**Set problem**.
Could you render the records below, from the line with "Where should I click to: Open the settings" to the line with "will [x=578, y=383].", both lines included, as a JSON list of strings with one string per line and blank lines omitted?

**Provided records**.
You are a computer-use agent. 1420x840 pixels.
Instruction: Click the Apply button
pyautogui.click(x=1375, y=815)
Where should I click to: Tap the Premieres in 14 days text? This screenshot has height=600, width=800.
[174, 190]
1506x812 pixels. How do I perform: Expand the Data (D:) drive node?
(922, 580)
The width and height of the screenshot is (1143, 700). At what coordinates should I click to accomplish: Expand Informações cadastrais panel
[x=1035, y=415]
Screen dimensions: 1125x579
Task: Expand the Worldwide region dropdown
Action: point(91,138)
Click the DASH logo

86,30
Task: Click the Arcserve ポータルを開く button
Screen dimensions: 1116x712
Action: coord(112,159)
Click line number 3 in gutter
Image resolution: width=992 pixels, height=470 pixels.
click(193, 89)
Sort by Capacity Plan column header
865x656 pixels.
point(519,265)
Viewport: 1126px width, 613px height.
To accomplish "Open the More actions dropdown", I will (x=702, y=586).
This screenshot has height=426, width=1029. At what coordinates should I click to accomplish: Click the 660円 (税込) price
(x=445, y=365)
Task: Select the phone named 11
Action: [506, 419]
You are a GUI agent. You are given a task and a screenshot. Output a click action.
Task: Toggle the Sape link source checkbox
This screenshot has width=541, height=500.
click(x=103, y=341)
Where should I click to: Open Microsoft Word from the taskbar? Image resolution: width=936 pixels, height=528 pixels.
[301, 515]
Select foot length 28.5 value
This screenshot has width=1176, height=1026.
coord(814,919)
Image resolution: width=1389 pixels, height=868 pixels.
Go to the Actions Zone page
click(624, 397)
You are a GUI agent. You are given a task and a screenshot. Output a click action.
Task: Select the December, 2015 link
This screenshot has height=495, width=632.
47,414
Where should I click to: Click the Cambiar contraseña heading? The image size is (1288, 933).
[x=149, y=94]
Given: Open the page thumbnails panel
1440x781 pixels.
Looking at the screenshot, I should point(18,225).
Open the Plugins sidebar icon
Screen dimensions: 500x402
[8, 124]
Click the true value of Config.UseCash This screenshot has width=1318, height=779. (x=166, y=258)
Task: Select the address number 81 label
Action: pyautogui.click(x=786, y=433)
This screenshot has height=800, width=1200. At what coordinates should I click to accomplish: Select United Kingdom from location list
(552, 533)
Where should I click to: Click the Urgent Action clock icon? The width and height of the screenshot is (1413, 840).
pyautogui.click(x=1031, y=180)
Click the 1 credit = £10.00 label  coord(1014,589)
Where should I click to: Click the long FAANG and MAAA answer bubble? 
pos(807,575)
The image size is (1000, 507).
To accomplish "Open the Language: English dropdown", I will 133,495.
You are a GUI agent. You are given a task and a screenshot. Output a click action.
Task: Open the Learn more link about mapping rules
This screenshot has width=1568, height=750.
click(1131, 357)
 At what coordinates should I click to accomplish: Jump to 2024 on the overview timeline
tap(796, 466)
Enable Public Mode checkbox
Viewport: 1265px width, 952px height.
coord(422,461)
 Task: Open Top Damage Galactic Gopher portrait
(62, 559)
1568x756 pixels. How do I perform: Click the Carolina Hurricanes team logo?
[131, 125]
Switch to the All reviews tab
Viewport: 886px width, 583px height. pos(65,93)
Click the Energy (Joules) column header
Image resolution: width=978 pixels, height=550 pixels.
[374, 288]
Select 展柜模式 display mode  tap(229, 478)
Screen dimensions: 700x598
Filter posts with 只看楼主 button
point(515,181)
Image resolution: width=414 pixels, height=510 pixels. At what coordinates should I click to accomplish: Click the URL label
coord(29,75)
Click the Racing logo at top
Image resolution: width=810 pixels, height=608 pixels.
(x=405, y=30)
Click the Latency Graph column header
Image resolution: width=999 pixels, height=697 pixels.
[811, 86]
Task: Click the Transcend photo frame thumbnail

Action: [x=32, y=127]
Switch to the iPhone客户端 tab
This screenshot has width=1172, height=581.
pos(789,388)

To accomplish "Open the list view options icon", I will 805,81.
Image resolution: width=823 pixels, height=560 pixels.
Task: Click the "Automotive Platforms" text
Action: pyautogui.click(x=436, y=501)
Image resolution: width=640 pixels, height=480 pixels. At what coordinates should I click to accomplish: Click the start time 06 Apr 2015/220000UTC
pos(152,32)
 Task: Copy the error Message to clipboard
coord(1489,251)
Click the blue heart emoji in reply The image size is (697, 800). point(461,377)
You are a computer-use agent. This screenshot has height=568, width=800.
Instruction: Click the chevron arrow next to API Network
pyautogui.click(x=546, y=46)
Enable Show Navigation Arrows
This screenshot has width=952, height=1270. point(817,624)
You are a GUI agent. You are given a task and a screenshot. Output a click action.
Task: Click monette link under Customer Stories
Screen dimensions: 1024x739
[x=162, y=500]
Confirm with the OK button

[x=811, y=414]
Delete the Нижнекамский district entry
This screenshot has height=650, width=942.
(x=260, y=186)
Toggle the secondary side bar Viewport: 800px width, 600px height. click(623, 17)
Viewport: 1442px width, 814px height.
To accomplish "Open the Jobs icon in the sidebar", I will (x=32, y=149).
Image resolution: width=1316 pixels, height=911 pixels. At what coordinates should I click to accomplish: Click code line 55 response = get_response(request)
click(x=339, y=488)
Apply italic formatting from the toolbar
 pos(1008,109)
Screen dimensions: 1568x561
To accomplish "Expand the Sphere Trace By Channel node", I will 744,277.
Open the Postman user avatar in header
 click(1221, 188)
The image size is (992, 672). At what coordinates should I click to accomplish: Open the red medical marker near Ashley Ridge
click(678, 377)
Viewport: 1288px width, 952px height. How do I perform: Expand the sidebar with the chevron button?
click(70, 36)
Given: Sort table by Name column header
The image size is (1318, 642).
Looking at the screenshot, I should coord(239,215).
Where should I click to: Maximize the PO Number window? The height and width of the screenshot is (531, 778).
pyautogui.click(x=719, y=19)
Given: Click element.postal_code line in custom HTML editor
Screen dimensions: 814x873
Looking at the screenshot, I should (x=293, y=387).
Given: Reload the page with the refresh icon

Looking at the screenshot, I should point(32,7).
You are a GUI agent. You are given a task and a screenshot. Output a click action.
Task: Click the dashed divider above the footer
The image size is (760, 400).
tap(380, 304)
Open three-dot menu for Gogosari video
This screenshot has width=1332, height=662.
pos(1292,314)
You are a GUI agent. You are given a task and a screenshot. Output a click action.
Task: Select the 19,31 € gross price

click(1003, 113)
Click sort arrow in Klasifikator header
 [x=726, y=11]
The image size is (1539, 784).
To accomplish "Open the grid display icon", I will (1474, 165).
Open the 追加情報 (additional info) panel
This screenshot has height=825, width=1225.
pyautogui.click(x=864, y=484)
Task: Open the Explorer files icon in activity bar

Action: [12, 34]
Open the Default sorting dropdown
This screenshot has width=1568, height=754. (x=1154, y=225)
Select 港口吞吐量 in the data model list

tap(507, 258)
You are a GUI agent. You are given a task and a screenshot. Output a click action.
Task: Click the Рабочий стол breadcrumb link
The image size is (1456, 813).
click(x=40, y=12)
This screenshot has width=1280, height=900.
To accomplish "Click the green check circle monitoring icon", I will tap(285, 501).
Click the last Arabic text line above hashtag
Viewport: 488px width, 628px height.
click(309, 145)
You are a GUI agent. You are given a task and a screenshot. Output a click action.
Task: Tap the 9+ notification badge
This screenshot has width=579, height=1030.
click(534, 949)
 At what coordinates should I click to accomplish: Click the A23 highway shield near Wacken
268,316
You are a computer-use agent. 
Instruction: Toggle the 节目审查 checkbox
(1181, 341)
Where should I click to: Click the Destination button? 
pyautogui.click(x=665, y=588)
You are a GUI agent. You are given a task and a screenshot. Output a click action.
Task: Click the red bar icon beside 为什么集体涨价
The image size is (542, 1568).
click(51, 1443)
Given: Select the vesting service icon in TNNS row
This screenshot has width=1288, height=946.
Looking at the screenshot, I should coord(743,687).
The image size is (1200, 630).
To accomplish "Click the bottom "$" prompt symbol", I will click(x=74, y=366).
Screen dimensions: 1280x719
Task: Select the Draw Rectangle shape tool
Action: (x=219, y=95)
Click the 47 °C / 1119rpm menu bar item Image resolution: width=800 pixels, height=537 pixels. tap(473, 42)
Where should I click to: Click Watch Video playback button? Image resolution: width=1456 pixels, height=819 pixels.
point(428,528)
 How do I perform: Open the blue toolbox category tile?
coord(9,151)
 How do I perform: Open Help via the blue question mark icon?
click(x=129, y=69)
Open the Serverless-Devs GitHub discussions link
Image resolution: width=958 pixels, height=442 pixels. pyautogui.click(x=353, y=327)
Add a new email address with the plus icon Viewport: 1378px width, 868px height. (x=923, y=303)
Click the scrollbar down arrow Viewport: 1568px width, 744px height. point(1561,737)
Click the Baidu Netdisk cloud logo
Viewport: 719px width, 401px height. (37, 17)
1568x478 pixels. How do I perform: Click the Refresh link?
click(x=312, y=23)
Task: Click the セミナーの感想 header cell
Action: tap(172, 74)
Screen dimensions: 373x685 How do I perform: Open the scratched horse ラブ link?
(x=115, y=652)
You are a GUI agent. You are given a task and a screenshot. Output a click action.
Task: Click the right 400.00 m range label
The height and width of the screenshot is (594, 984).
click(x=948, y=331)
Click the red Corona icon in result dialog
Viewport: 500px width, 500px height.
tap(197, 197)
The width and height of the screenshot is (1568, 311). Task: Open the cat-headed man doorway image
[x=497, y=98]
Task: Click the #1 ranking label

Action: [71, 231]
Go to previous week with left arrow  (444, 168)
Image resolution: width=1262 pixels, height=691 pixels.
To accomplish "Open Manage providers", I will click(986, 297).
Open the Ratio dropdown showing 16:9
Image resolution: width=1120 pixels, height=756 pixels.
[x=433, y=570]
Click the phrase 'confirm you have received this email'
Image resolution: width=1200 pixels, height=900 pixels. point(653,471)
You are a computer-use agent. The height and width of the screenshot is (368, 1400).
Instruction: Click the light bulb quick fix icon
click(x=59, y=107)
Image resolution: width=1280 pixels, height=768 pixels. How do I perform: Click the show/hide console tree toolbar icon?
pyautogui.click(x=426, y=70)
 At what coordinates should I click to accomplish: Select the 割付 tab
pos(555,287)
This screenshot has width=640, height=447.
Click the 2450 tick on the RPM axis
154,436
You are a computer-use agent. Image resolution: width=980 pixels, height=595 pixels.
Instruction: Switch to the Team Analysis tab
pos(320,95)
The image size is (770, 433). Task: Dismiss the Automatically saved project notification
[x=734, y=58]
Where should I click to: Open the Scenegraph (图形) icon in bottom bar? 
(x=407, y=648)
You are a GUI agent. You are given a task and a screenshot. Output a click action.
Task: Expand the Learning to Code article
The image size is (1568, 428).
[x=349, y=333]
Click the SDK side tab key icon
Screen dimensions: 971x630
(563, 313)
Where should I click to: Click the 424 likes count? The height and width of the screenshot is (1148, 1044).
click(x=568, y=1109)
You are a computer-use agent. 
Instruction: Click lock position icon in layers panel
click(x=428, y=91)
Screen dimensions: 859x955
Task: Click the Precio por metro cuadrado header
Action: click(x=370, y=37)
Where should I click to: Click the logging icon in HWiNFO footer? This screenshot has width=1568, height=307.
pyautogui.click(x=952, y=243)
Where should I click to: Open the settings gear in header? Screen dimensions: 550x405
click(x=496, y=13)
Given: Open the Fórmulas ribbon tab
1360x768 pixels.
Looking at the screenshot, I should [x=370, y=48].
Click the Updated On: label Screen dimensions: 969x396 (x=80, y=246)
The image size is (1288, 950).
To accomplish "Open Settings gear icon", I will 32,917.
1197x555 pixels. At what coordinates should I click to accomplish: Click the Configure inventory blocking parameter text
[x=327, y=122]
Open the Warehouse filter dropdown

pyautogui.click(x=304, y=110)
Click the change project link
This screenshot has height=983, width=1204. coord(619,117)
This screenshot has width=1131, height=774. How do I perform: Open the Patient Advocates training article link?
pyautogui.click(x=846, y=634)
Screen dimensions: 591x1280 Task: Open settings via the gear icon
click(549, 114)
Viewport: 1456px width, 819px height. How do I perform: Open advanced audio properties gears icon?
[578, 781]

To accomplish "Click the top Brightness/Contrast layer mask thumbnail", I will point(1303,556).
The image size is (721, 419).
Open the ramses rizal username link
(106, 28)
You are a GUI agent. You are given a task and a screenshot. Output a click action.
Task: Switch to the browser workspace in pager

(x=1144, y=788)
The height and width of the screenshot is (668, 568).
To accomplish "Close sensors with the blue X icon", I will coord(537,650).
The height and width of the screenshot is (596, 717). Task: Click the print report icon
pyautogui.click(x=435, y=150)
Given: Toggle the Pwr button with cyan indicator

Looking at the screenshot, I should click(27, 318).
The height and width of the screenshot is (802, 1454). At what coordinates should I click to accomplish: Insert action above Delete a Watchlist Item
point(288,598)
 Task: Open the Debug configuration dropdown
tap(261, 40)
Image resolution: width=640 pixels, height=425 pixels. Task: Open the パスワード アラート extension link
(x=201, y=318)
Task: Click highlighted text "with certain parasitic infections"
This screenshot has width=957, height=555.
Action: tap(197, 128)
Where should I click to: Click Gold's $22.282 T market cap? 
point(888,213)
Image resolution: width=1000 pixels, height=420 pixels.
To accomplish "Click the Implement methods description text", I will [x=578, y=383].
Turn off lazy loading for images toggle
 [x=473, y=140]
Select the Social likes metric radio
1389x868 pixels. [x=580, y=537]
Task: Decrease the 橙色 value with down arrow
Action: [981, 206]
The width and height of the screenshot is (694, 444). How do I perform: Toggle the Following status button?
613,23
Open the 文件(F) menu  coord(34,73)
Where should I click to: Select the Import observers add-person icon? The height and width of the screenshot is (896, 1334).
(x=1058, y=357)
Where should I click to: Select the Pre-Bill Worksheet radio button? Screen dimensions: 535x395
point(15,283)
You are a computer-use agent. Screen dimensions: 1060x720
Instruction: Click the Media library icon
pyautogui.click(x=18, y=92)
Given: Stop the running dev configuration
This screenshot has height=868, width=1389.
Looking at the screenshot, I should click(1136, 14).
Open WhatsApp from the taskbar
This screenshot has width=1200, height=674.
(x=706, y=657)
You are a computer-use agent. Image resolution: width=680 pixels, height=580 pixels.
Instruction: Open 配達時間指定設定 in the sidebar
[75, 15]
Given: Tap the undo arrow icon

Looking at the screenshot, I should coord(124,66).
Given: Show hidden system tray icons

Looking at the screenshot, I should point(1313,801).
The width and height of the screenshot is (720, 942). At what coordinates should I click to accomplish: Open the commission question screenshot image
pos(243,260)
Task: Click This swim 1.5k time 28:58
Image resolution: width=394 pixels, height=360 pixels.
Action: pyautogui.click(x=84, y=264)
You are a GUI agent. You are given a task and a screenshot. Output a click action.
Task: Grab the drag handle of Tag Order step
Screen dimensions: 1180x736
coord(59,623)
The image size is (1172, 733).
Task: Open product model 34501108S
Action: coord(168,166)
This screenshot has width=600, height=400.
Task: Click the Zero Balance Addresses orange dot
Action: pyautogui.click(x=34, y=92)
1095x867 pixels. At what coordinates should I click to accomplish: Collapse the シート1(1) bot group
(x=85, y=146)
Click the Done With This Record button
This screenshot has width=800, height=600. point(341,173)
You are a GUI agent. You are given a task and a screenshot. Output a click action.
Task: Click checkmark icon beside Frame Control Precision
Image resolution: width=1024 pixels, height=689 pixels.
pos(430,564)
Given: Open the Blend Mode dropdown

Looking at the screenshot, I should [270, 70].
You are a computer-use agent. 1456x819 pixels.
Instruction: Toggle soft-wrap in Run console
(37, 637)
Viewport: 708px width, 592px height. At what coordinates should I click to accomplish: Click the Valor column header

**Answer to this problem**.
[
  "Where should I click to: Open the settings gear in header? Screen dimensions: 550x405",
  "click(x=496, y=13)",
  "Given: Open the Fórmulas ribbon tab",
  "1360x768 pixels.",
  "Looking at the screenshot, I should [x=370, y=48].",
  "Click the Updated On: label Screen dimensions: 969x396 (x=80, y=246)",
  "The image size is (1288, 950).",
  "To accomplish \"Open Settings gear icon\", I will 32,917.",
  "1197x555 pixels. At what coordinates should I click to accomplish: Click the Configure inventory blocking parameter text",
  "[x=327, y=122]",
  "Open the Warehouse filter dropdown",
  "pyautogui.click(x=304, y=110)",
  "Click the change project link",
  "This screenshot has height=983, width=1204. coord(619,117)",
  "This screenshot has width=1131, height=774. How do I perform: Open the Patient Advocates training article link?",
  "pyautogui.click(x=846, y=634)",
  "Screen dimensions: 591x1280 Task: Open settings via the gear icon",
  "click(549, 114)",
  "Viewport: 1456px width, 819px height. How do I perform: Open advanced audio properties gears icon?",
  "[578, 781]",
  "To accomplish \"Click the top Brightness/Contrast layer mask thumbnail\", I will point(1303,556).",
  "The image size is (721, 419).",
  "Open the ramses rizal username link",
  "(106, 28)",
  "You are a GUI agent. You are given a task and a screenshot. Output a click action.",
  "Task: Switch to the browser workspace in pager",
  "(x=1144, y=788)",
  "The height and width of the screenshot is (668, 568).",
  "To accomplish \"Close sensors with the blue X icon\", I will coord(537,650).",
  "The height and width of the screenshot is (596, 717). Task: Click the print report icon",
  "pyautogui.click(x=435, y=150)",
  "Given: Toggle the Pwr button with cyan indicator",
  "Looking at the screenshot, I should click(27, 318).",
  "The height and width of the screenshot is (802, 1454). At what coordinates should I click to accomplish: Insert action above Delete a Watchlist Item",
  "point(288,598)",
  " Task: Open the Debug configuration dropdown",
  "tap(261, 40)",
  "Image resolution: width=640 pixels, height=425 pixels. Task: Open the パスワード アラート extension link",
  "(x=201, y=318)",
  "Task: Click highlighted text \"with certain parasitic infections\"",
  "This screenshot has width=957, height=555.",
  "Action: tap(197, 128)",
  "Where should I click to: Click Gold's $22.282 T market cap? ",
  "point(888,213)",
  "Image resolution: width=1000 pixels, height=420 pixels.",
  "To accomplish \"Click the Implement methods description text\", I will [x=578, y=383]."
]